## start TASK INPUT

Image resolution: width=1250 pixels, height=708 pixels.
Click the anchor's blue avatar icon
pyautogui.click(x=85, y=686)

## end TASK INPUT
## start TASK INPUT

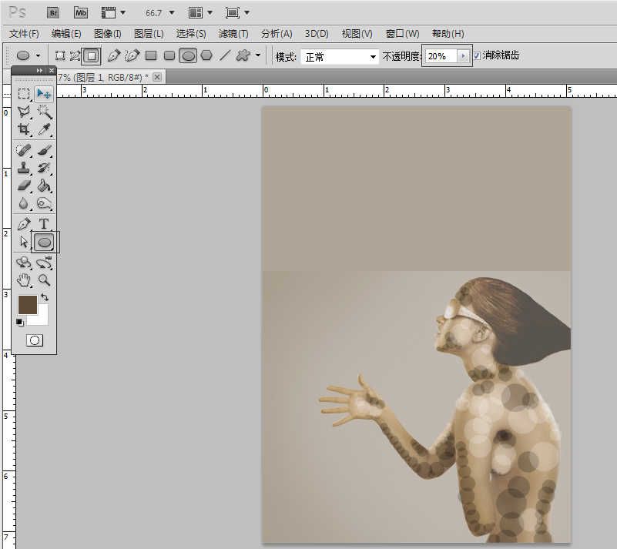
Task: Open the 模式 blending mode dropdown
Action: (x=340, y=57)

## end TASK INPUT
## start TASK INPUT

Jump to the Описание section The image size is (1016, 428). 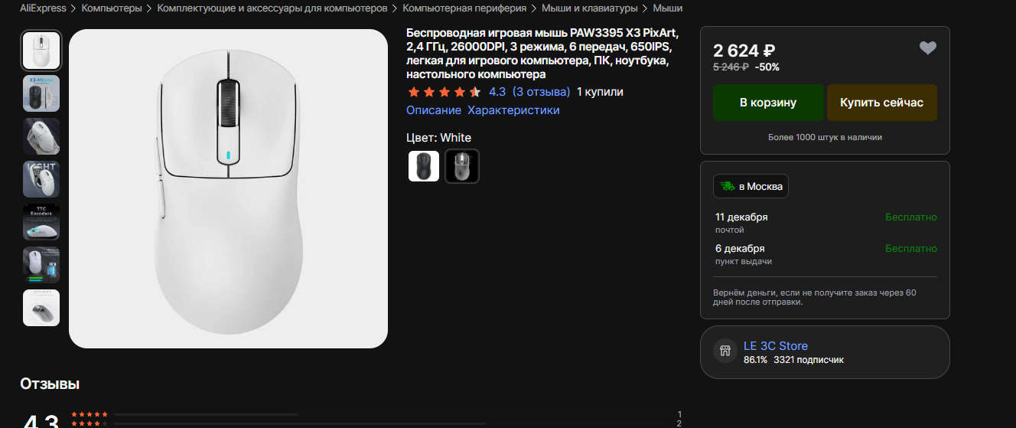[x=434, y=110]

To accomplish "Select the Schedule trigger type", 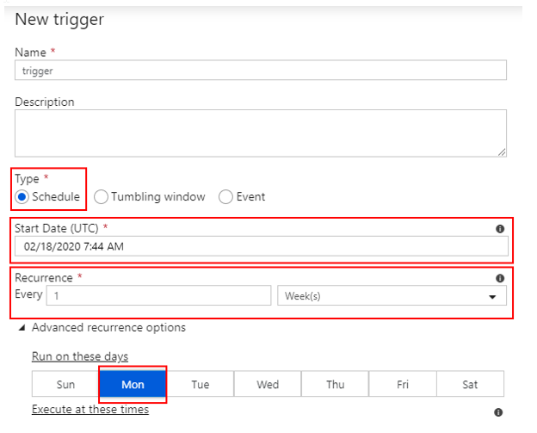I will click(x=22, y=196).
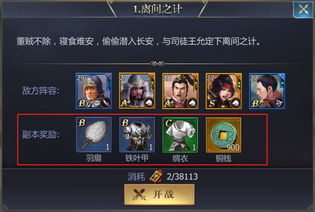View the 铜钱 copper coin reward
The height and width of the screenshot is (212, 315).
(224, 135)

## end TASK INPUT

Reproduce everything from the line containing "Image resolution: width=1250" down to the line containing "pyautogui.click(x=85, y=686)", and nothing else from the material. Shift each coordinate in the answers by -12 and leave all other text as it stands.

SOLUTION TO THIS EXERCISE:
Image resolution: width=1250 pixels, height=708 pixels.
Click the anchor's blue avatar icon
pyautogui.click(x=73, y=674)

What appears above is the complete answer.